WHAT TO WORK ON:
All the data should be repeated exactly. Any image in it is left out.

'''

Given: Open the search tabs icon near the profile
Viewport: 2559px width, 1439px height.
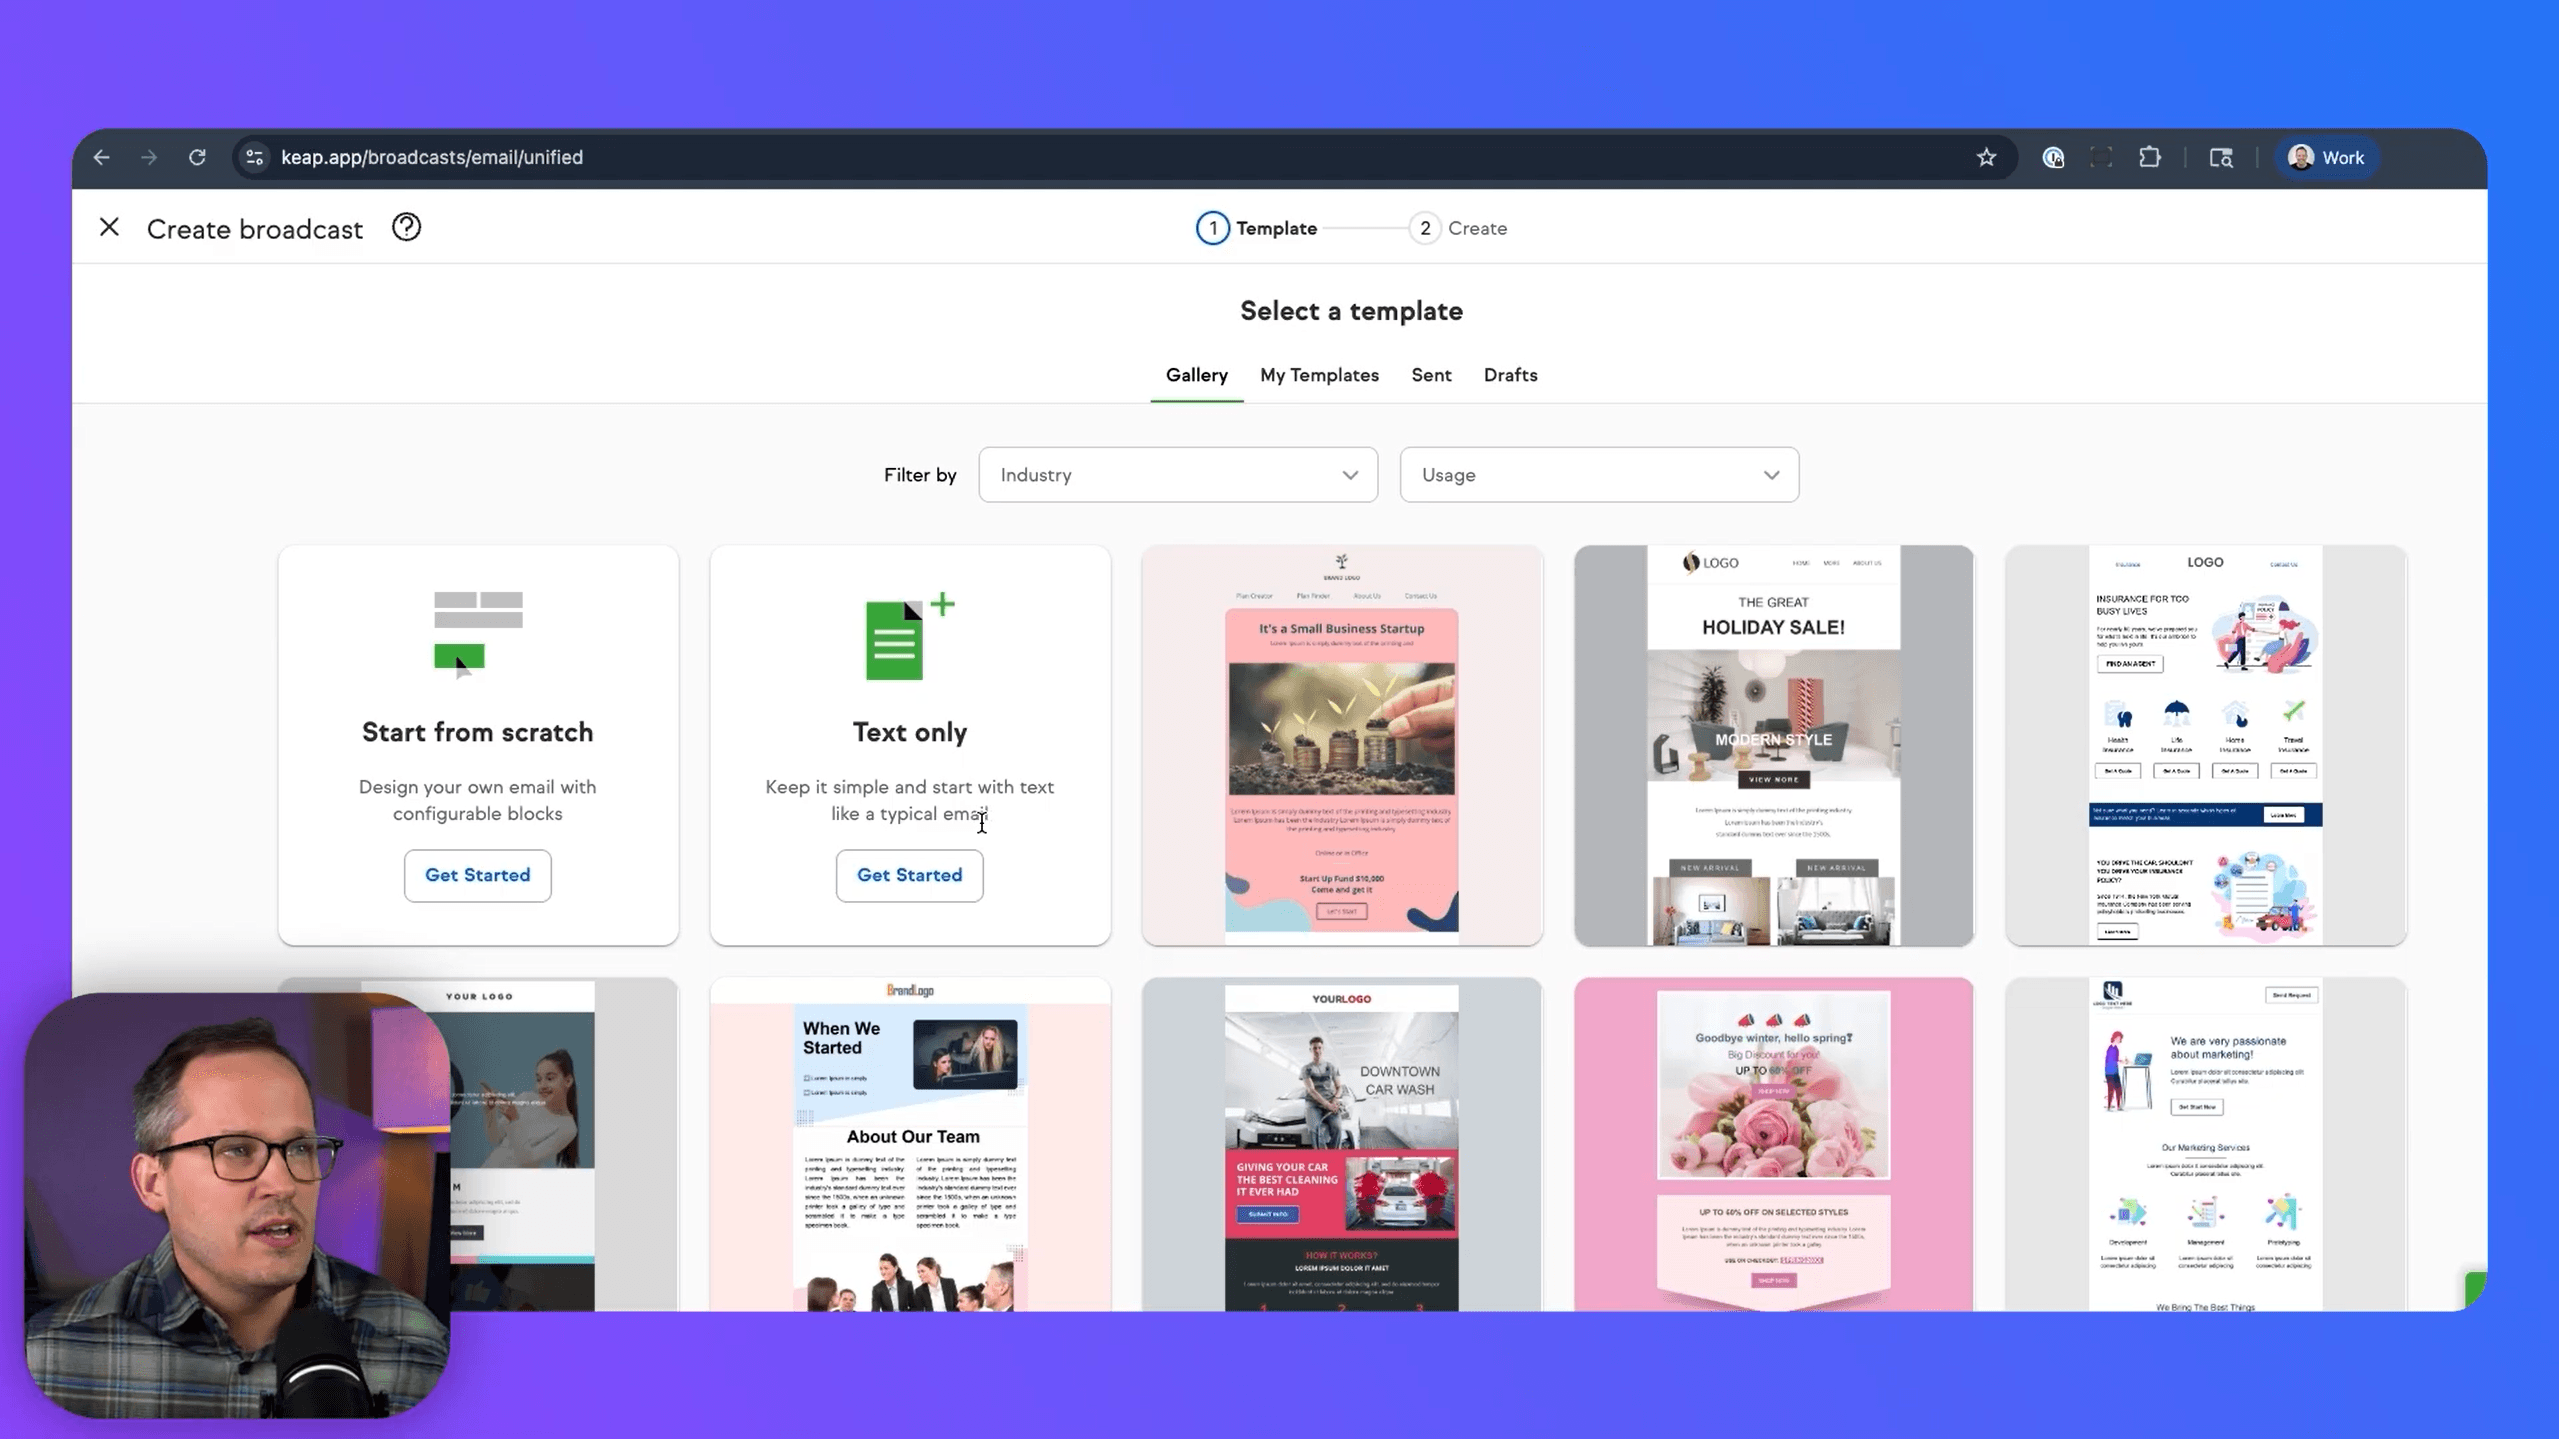Looking at the screenshot, I should (x=2221, y=157).
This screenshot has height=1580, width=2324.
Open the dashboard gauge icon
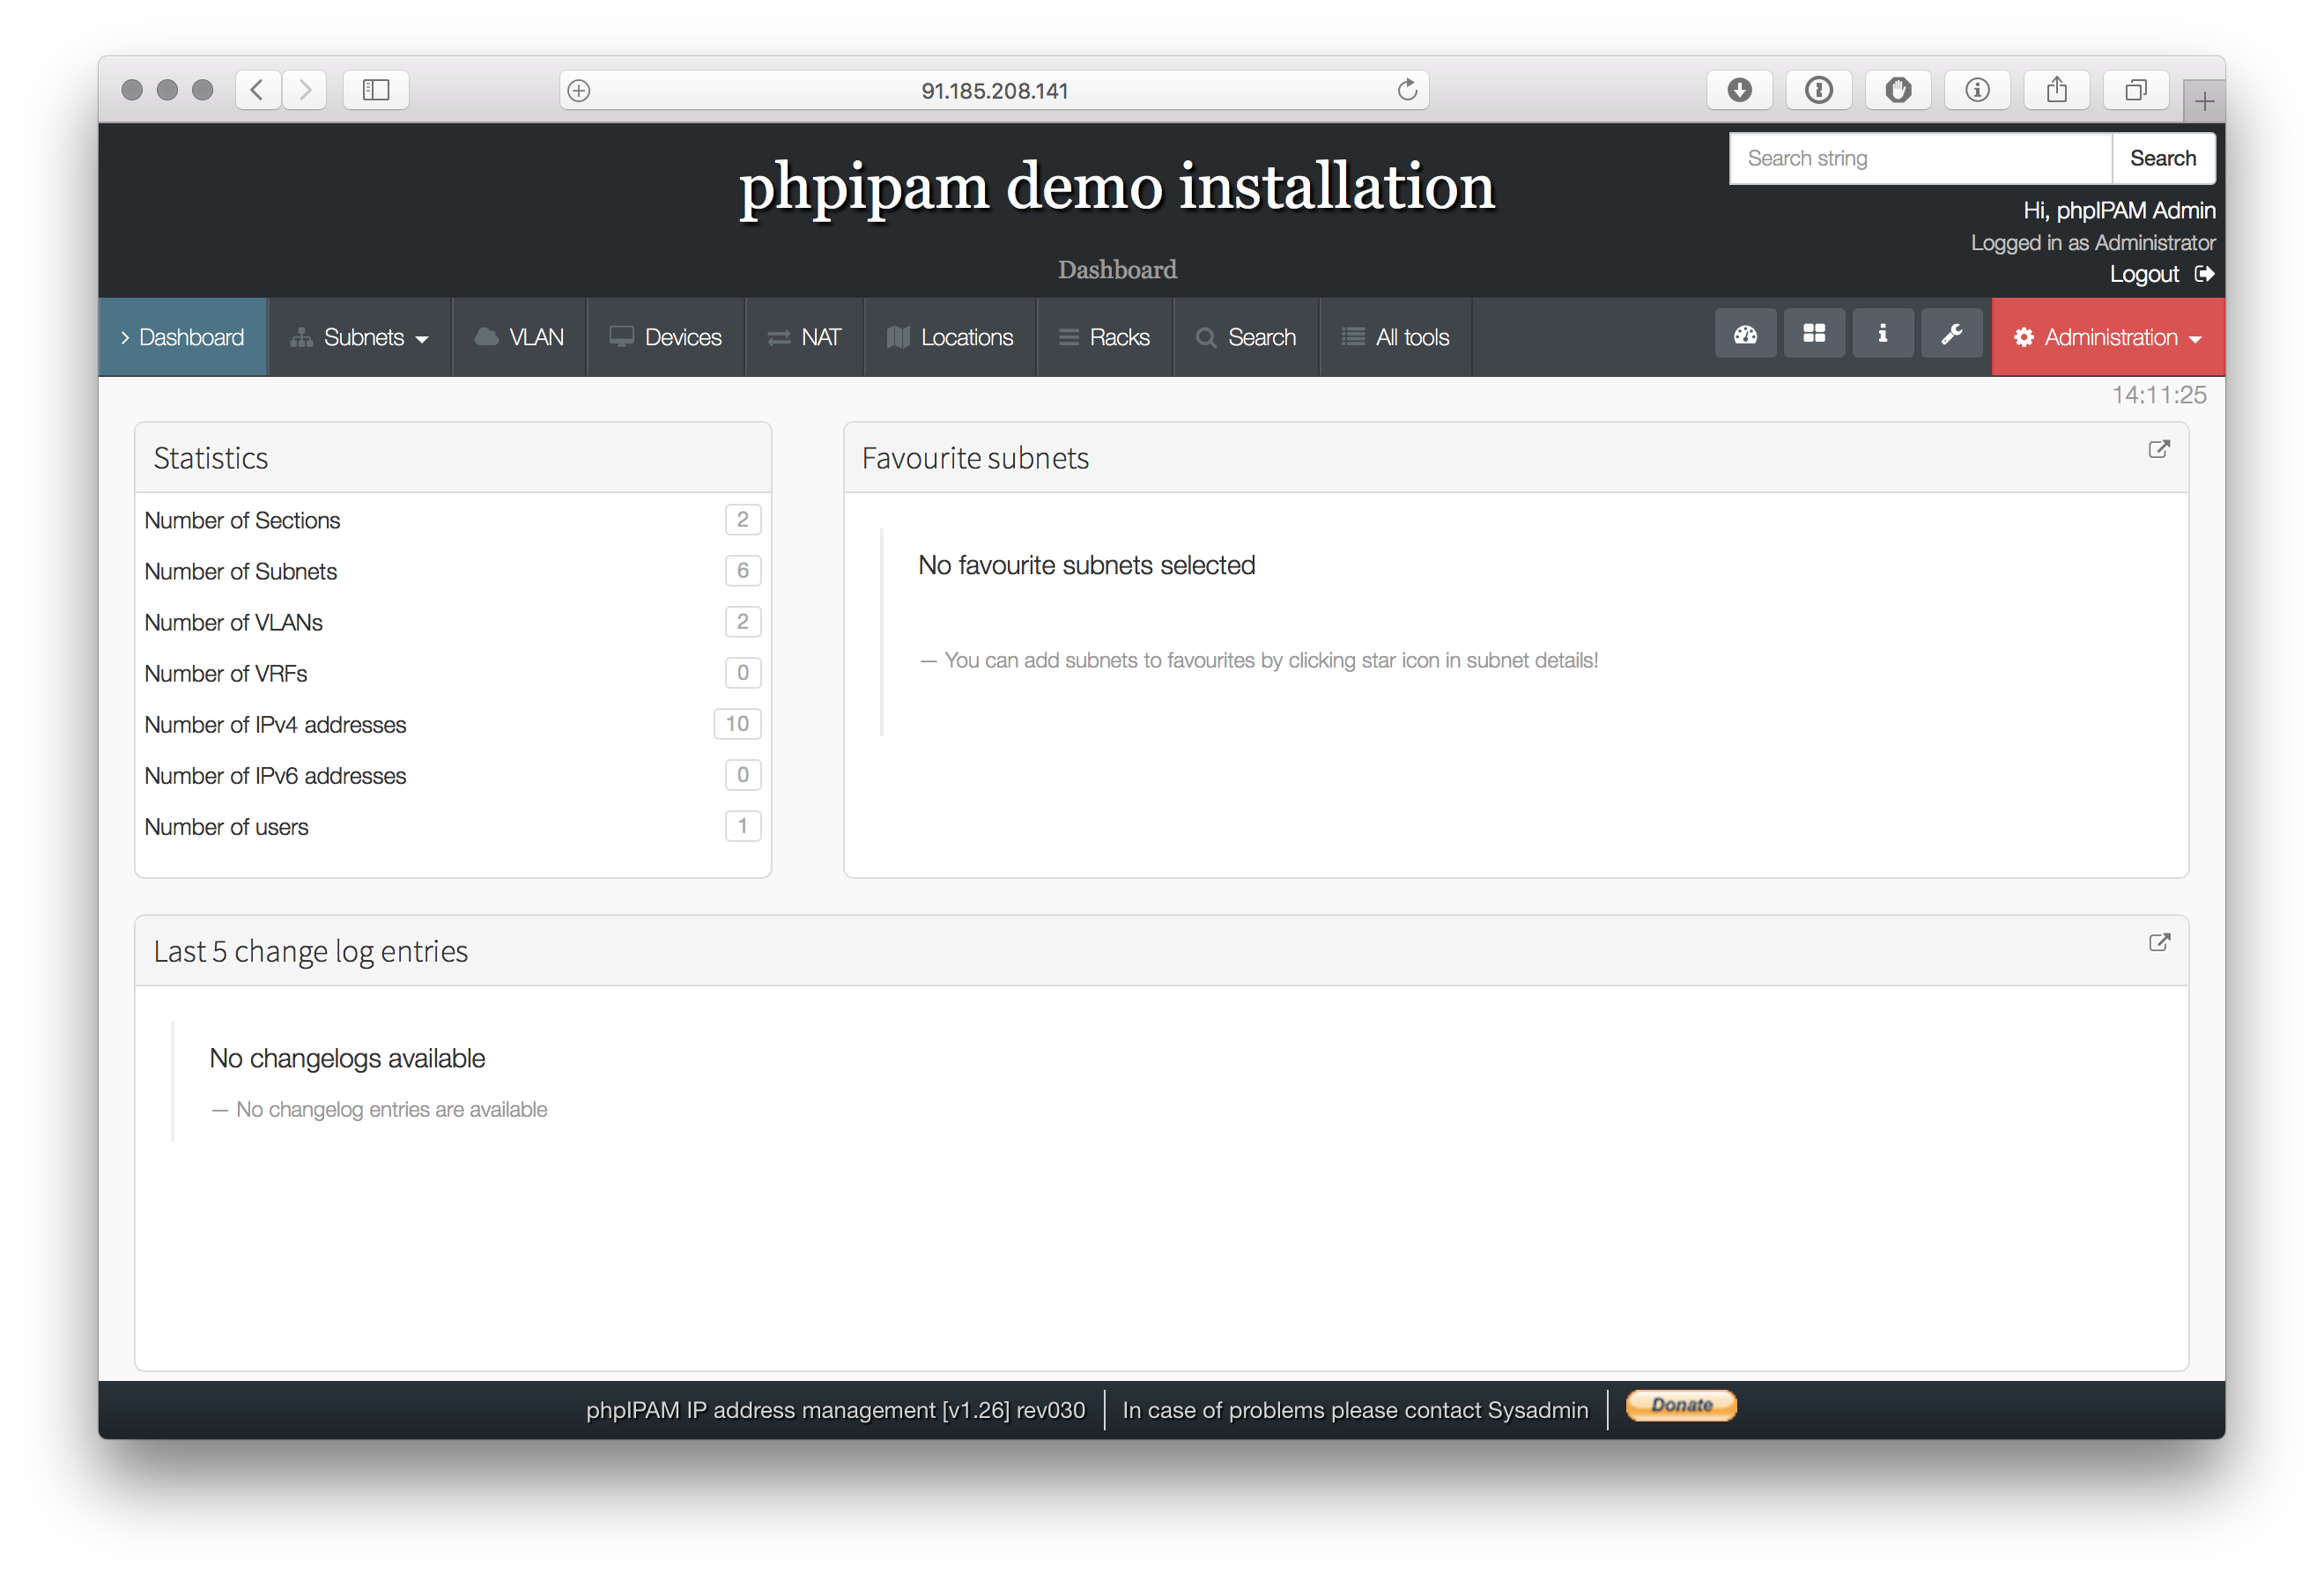[1745, 333]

'''

WRITTEN ANSWER:
Given: Open the search tabs icon near the profile
Viewport: 2559px width, 1439px height.
Looking at the screenshot, I should (x=2221, y=157).
This screenshot has height=1580, width=2324.
Open the dashboard gauge icon
[1745, 333]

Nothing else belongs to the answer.